**Task instructions:**
The exercise asks for every line of the data to be reproduced exactly.

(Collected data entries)

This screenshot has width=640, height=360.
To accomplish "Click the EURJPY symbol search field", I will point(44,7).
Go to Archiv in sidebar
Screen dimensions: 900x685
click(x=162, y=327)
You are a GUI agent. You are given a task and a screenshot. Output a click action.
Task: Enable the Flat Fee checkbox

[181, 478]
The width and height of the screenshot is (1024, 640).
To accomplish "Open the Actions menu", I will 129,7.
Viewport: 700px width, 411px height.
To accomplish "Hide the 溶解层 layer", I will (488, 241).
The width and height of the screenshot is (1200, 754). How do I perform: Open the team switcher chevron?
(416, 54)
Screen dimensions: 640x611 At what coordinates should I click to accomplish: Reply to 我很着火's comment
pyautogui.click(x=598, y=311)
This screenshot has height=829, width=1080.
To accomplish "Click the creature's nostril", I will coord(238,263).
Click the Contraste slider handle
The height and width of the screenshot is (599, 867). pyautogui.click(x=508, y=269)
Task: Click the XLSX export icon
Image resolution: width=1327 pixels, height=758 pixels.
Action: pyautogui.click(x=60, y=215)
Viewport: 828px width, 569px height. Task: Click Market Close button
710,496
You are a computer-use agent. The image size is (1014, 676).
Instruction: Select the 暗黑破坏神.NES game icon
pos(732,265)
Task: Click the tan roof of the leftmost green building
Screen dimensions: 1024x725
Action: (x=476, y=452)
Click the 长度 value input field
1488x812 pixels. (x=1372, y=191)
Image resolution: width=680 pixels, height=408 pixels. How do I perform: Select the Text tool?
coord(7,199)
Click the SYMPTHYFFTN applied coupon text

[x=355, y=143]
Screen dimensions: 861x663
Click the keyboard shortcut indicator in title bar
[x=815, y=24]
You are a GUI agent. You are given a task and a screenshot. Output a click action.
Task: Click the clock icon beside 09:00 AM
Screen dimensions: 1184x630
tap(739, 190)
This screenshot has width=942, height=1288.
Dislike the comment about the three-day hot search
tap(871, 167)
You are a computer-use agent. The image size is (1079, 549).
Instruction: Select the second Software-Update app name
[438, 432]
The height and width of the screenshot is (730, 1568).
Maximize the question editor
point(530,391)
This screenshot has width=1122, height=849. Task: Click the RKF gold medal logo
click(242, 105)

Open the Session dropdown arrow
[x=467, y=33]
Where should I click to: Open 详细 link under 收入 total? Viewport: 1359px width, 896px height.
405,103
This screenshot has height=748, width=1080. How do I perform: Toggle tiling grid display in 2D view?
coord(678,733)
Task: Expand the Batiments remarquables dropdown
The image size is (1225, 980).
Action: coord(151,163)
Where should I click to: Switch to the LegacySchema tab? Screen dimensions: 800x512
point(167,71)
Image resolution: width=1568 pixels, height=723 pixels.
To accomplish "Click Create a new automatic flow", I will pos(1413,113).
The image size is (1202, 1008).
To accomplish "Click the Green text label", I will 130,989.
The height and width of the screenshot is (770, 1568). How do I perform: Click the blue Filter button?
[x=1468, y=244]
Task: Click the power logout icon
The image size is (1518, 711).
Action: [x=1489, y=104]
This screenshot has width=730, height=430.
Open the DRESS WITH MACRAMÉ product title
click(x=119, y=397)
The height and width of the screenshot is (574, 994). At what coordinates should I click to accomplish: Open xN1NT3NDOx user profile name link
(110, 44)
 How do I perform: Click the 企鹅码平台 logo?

**Solution:**
This screenshot has width=640, height=360.
To accomplish "Click the EURJPY symbol search field", I will point(44,7).
Go to Archiv in sidebar
Screen dimensions: 900x685
click(x=162, y=327)
You are a GUI agent. You are given a task and a screenshot. Output a click action.
Task: Enable the Flat Fee checkbox

[181, 478]
The width and height of the screenshot is (1024, 640).
To accomplish "Open the Actions menu", I will 129,7.
Viewport: 700px width, 411px height.
To accomplish "Hide the 溶解层 layer", I will (488, 241).
The width and height of the screenshot is (1200, 754). How do I perform: Open the team switcher chevron?
(416, 54)
Screen dimensions: 640x611 At what coordinates should I click to accomplish: Reply to 我很着火's comment
pyautogui.click(x=598, y=311)
This screenshot has height=829, width=1080.
To accomplish "Click the creature's nostril", I will coord(238,263).
Click the Contraste slider handle
The height and width of the screenshot is (599, 867). pyautogui.click(x=508, y=269)
Task: Click the XLSX export icon
Image resolution: width=1327 pixels, height=758 pixels.
Action: pyautogui.click(x=60, y=215)
Viewport: 828px width, 569px height. Task: Click Market Close button
710,496
You are a computer-use agent. The image size is (1014, 676).
Instruction: Select the 暗黑破坏神.NES game icon
pos(732,265)
Task: Click the tan roof of the leftmost green building
Screen dimensions: 1024x725
Action: (x=476, y=452)
Click the 长度 value input field
1488x812 pixels. (x=1372, y=191)
Image resolution: width=680 pixels, height=408 pixels. How do I perform: Select the Text tool?
coord(7,199)
Click the SYMPTHYFFTN applied coupon text

[x=355, y=143]
Screen dimensions: 861x663
Click the keyboard shortcut indicator in title bar
[x=815, y=24]
You are a GUI agent. You are given a task and a screenshot. Output a click action.
Task: Click the clock icon beside 09:00 AM
Screen dimensions: 1184x630
tap(739, 190)
This screenshot has width=942, height=1288.
Dislike the comment about the three-day hot search
tap(871, 167)
You are a computer-use agent. The image size is (1079, 549).
Instruction: Select the second Software-Update app name
[438, 432]
The height and width of the screenshot is (730, 1568).
Maximize the question editor
point(530,391)
This screenshot has width=1122, height=849. Task: Click the RKF gold medal logo
click(242, 105)

Open the Session dropdown arrow
[x=467, y=33]
Where should I click to: Open 详细 link under 收入 total? Viewport: 1359px width, 896px height.
405,103
This screenshot has height=748, width=1080. How do I perform: Toggle tiling grid display in 2D view?
coord(678,733)
Task: Expand the Batiments remarquables dropdown
The image size is (1225, 980).
Action: coord(151,163)
Where should I click to: Switch to the LegacySchema tab? Screen dimensions: 800x512
point(167,71)
Image resolution: width=1568 pixels, height=723 pixels.
To accomplish "Click Create a new automatic flow", I will pos(1413,113).
The image size is (1202, 1008).
To accomplish "Click the Green text label", I will 130,989.
The height and width of the screenshot is (770, 1568). How do I perform: Click the blue Filter button?
[x=1468, y=244]
Task: Click the power logout icon
The image size is (1518, 711).
Action: [x=1489, y=104]
This screenshot has width=730, height=430.
Open the DRESS WITH MACRAMÉ product title
click(x=119, y=397)
The height and width of the screenshot is (574, 994). At what coordinates should I click to accomplish: Open xN1NT3NDOx user profile name link
(110, 44)
 How do I perform: Click the 企鹅码平台 logo?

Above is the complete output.